L’ala sinistra del museo è occupata da una successione di sette sale. Le prime sei compongono l’Appartamento verde, una serie di ambienti, rinnovati e decorati nel secondo quarto dell’Ottocento per volontà del vescovo Giustiniani (1826-1832), ciascuno dedicato a una collezione monotematica. L’Appartamento si apre con la Sala dei tessuti liturgici, che conserva vesti e paramenti dal XVI al XXI secolo, e continua con la Sala numismatico-filatelica, che espone francobolli, medaglie e monete dal IX al XX secolo, la Sala dell’arte sacra contemporanea, con dipinti e sculture di autori prevalentemente locali, fra cui si segnala l’imponente modello fittile della Porta Santa della Basilica Papale di Santa Maria Maggiore in Roma, realizzata dal bolognese Luigi E. Mattei, la Sala delle terrecotte devozionali, con sculture di medio e piccolo formato di plasticatori emiliano-romagnoli dal Cinquecento al primo Novecento, e, infine, le due sale dedicate alle oreficerie sacre, con pezzi dal Quattrocento all’Ottocento.
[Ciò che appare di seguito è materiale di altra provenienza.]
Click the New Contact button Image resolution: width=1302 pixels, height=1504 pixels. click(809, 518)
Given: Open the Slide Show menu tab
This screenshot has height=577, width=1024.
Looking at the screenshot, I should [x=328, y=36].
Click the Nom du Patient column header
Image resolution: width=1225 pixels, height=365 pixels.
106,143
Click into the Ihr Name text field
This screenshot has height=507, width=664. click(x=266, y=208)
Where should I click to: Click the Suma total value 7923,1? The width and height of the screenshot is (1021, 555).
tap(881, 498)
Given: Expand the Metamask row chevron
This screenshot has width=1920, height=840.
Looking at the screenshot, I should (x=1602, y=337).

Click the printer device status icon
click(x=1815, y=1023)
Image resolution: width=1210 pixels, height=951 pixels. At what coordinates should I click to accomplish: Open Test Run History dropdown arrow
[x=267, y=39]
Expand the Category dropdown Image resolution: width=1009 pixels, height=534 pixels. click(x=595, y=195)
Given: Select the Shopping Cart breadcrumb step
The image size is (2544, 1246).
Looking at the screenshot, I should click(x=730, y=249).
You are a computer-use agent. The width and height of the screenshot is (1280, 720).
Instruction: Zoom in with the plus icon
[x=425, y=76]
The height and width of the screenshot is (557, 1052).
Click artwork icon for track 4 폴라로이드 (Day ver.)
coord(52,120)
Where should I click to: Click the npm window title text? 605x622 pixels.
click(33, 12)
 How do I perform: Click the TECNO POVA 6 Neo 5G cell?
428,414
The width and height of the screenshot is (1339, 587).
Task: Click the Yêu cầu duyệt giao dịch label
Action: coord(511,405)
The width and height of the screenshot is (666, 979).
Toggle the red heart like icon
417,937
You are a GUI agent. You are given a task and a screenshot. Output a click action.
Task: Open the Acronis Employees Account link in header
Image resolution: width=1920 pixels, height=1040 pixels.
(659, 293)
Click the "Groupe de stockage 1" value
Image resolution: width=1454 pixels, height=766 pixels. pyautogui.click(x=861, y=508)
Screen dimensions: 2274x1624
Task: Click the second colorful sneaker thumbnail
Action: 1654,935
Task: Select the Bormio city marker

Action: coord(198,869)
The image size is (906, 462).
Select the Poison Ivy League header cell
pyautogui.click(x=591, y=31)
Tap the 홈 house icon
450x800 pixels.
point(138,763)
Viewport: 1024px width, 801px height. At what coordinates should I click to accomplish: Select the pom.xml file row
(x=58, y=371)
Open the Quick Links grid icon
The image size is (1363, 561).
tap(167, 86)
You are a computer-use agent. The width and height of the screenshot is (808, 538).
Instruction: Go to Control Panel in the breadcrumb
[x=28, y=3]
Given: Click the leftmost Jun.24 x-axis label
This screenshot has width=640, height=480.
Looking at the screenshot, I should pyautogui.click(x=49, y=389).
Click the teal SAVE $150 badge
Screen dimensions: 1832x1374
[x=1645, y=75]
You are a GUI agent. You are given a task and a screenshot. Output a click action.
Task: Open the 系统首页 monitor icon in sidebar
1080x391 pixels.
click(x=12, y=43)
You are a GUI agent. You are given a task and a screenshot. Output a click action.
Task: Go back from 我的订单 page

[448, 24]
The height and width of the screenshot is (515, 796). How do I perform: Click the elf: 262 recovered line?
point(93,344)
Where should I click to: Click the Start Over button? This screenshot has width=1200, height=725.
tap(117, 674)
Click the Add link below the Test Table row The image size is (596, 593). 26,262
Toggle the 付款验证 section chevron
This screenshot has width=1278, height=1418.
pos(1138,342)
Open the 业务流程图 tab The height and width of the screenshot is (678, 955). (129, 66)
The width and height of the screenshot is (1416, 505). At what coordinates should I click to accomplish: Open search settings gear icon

Chiude il percorso di visita la settima sala, detta Wunderkammer, la “camera delle meraviglie”, una piccola stanza, in antico una cucina, con il nucleo delle opere più rare e preziose dell’intero museo, fra mitre gemmate, calici smaltati e l’enorme cassa da viaggio del cardinale Gamberini (1760-1841), completa di tutto il suo corredo per le celebrazioni liturgiche.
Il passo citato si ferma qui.